Extraction Has A Human Face

Written by Caroline Selle, the Zero Waste Girl


At Power Shift 2013, thousands of young people gathered to talk and learn about justice in the environmental movement. Held Oct. 18-21, the latest edition of the biannual conference focused on the the intersection of race, class, gender, and sexuality with fossil fuel extraction and climate change. And as the problems with racism and environmental justice issues continue to be prevalent in Washington, D.C., this conference couldn’t have come sooner.

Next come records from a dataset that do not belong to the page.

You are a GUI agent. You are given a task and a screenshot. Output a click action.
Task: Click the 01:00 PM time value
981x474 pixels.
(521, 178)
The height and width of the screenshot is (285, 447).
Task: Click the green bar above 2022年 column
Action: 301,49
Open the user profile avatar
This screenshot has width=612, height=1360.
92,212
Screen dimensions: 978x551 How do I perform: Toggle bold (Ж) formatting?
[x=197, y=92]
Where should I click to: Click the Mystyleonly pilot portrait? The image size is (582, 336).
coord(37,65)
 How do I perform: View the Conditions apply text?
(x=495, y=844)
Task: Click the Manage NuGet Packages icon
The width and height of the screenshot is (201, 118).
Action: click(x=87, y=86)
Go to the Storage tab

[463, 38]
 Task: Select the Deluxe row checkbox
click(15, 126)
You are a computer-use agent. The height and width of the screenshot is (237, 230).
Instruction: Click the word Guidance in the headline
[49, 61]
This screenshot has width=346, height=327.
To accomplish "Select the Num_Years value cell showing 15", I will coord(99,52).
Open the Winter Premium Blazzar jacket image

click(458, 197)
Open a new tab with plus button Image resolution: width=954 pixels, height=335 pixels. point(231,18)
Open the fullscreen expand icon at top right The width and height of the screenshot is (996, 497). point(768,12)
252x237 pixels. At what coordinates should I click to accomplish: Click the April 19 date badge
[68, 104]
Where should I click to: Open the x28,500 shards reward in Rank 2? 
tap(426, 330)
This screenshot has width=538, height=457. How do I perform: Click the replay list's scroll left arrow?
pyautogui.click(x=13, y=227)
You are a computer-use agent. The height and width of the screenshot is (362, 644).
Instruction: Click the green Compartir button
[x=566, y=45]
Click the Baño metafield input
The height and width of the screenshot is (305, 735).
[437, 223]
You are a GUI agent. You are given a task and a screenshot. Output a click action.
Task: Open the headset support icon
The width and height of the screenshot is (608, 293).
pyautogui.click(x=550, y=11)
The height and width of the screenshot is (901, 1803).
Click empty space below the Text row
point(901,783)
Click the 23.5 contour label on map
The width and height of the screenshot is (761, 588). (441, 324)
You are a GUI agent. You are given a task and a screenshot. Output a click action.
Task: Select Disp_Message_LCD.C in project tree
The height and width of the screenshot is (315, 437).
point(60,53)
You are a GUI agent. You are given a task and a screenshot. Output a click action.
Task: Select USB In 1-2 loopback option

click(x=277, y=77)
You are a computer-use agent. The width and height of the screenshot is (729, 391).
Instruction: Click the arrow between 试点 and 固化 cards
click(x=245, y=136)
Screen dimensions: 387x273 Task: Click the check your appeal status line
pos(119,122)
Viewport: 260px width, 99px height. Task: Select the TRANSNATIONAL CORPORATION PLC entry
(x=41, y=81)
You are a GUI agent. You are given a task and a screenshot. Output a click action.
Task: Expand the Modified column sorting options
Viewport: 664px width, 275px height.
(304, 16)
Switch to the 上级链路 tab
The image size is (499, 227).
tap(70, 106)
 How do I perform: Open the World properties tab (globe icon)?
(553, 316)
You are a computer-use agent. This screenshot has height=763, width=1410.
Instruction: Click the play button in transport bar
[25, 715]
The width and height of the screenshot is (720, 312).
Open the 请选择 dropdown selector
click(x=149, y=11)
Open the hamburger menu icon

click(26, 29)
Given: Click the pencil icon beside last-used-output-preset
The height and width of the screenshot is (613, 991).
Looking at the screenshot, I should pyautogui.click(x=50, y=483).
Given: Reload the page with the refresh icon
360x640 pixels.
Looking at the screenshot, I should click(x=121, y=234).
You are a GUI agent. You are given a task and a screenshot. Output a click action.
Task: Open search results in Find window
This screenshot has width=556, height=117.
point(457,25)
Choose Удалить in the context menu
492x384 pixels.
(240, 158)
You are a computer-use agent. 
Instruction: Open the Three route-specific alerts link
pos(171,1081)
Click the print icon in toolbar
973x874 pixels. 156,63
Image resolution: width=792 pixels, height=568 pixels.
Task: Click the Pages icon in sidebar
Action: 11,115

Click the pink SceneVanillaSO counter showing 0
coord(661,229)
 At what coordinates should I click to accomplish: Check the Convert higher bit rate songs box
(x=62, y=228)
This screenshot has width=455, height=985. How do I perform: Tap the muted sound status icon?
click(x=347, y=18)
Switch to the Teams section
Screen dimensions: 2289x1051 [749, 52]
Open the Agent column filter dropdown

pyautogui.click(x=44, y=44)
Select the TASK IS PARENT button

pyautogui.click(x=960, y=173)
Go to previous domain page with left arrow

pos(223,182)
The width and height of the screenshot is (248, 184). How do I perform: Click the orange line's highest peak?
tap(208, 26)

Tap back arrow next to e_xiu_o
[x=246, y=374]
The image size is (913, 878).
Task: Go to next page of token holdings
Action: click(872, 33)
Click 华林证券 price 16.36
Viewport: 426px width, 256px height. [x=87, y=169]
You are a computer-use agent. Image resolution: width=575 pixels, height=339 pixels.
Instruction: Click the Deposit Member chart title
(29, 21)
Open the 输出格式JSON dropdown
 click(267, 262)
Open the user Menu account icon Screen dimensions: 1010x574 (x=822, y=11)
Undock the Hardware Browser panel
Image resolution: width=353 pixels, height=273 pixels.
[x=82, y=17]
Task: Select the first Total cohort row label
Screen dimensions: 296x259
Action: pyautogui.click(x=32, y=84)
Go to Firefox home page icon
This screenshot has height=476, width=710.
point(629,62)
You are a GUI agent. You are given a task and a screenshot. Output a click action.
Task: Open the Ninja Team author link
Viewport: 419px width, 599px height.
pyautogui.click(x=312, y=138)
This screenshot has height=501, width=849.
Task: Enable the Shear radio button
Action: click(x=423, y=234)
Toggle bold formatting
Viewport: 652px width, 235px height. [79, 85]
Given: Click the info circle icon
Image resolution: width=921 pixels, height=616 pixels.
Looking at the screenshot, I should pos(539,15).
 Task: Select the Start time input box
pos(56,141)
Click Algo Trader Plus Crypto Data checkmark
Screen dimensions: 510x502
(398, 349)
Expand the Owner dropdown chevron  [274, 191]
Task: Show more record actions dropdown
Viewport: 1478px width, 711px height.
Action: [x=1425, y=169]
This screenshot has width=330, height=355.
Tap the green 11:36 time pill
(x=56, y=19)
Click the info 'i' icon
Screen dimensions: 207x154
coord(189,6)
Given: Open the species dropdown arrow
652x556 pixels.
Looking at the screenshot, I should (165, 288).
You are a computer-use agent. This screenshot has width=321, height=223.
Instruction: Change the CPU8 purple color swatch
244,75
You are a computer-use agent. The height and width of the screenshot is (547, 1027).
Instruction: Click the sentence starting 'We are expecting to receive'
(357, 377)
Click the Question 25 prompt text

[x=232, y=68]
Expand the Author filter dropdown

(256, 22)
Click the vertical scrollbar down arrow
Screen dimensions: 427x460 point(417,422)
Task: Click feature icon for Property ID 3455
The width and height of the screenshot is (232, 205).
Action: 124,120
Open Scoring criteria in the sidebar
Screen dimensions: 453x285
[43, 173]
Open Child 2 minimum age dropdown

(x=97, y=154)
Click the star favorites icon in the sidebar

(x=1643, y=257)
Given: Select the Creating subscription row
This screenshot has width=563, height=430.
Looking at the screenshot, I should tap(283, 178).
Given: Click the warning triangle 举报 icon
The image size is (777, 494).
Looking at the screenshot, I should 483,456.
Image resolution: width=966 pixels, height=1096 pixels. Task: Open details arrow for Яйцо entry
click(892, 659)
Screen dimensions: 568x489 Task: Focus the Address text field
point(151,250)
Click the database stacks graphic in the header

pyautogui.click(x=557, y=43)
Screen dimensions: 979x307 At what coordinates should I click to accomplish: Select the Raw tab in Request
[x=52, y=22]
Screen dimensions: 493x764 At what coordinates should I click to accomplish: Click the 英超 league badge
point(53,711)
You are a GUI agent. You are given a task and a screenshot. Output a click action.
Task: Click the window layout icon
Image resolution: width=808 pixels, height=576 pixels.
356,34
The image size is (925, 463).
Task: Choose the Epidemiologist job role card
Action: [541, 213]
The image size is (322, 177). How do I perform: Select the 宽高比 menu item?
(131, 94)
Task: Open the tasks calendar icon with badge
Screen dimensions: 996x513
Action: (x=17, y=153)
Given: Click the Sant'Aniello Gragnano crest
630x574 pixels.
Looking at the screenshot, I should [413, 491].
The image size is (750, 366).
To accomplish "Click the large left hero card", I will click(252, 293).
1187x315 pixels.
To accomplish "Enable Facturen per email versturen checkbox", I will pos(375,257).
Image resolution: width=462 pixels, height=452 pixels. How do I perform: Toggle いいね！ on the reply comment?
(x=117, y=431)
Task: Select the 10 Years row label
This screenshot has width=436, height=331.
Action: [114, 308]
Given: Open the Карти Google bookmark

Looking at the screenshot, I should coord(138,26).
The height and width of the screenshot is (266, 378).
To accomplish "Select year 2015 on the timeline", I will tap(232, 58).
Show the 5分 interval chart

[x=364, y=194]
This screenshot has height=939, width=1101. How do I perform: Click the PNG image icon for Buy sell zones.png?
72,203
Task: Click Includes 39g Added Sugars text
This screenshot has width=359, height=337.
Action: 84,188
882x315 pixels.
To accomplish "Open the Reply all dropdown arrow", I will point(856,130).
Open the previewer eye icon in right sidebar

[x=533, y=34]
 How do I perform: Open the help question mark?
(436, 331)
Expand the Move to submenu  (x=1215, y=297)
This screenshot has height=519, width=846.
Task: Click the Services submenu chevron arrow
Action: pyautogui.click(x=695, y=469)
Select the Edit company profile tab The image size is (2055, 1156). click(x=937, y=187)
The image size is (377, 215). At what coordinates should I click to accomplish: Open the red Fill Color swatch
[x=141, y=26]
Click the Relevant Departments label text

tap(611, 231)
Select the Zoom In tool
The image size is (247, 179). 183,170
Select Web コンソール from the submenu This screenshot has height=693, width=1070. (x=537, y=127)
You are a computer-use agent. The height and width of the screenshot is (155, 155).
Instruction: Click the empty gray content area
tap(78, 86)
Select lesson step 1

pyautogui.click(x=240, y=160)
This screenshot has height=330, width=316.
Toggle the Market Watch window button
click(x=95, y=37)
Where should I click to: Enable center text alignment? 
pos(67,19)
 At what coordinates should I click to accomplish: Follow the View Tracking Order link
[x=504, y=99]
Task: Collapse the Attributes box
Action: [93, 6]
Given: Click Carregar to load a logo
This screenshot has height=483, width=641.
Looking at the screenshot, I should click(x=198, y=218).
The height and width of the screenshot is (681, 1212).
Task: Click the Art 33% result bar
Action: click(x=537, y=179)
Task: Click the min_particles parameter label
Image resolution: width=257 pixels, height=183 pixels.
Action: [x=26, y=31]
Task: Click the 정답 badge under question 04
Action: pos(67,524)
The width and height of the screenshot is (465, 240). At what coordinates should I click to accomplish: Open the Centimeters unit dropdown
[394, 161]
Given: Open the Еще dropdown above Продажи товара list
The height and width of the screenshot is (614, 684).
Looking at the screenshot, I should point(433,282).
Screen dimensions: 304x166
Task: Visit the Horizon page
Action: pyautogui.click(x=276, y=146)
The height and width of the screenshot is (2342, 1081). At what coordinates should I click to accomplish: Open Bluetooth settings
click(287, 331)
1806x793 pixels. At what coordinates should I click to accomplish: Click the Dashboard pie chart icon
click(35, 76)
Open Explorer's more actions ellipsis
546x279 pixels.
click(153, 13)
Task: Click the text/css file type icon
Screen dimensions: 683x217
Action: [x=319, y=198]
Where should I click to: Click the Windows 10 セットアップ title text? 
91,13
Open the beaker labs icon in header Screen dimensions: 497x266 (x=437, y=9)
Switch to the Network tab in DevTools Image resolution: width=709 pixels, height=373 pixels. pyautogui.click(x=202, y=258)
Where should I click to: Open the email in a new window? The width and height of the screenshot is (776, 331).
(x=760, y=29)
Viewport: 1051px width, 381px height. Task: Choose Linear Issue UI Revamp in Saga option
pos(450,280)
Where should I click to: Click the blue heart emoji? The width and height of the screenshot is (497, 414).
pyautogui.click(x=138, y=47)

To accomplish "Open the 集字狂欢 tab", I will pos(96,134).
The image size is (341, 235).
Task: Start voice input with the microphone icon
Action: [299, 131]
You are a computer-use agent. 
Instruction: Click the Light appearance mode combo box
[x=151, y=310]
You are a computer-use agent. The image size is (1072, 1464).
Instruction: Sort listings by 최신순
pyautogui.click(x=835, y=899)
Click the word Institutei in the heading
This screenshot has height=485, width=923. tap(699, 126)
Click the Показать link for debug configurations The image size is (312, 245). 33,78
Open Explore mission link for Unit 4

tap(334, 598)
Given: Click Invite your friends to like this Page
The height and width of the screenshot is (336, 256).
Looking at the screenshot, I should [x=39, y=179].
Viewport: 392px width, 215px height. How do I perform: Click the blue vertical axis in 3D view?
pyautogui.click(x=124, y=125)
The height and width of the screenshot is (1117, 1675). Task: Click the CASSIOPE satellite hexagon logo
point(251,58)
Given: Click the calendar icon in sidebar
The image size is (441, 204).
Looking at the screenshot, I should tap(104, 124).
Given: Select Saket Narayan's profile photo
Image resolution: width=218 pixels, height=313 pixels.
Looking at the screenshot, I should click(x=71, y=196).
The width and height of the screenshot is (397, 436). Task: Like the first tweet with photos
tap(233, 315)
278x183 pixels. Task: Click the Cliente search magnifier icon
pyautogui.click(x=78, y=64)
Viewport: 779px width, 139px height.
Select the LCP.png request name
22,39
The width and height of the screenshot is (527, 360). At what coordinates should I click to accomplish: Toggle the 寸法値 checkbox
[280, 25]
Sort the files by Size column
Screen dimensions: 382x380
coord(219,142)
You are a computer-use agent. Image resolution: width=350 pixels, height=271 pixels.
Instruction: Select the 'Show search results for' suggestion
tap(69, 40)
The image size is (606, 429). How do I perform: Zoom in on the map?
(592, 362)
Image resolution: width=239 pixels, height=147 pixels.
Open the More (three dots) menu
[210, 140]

As an environmental reporter focusing on justice and as a past Power Shift organizer, I was eager to attend the conference’s newest iteration. It’s no secret the environmental movement is deeply divided. Environmental justice (EJ) advocates have long said mainstream environmental activists focus on politics and policy at the expense of people. Mainstream environmentalists argue some sacrifice is necessary for progress. But sacrifice for whom?

“We don’t think of the people who are sacrificed to make our lives easier,” said Yudith Nieto, one of the conference’s keynote speakers. “I am one of them.”

With panels such as “A Cage or a Classroom?: The School-to-Prison Pipeline Affecting EJ Communities,” and “Economic Justice and Empowerment: Challenging Classism in Our Communities,” attendees were introduced to the impacts felt by frontline communities by people from those communities. “People, not policies,” is an uncomfortable reality, but one that needs to be faced.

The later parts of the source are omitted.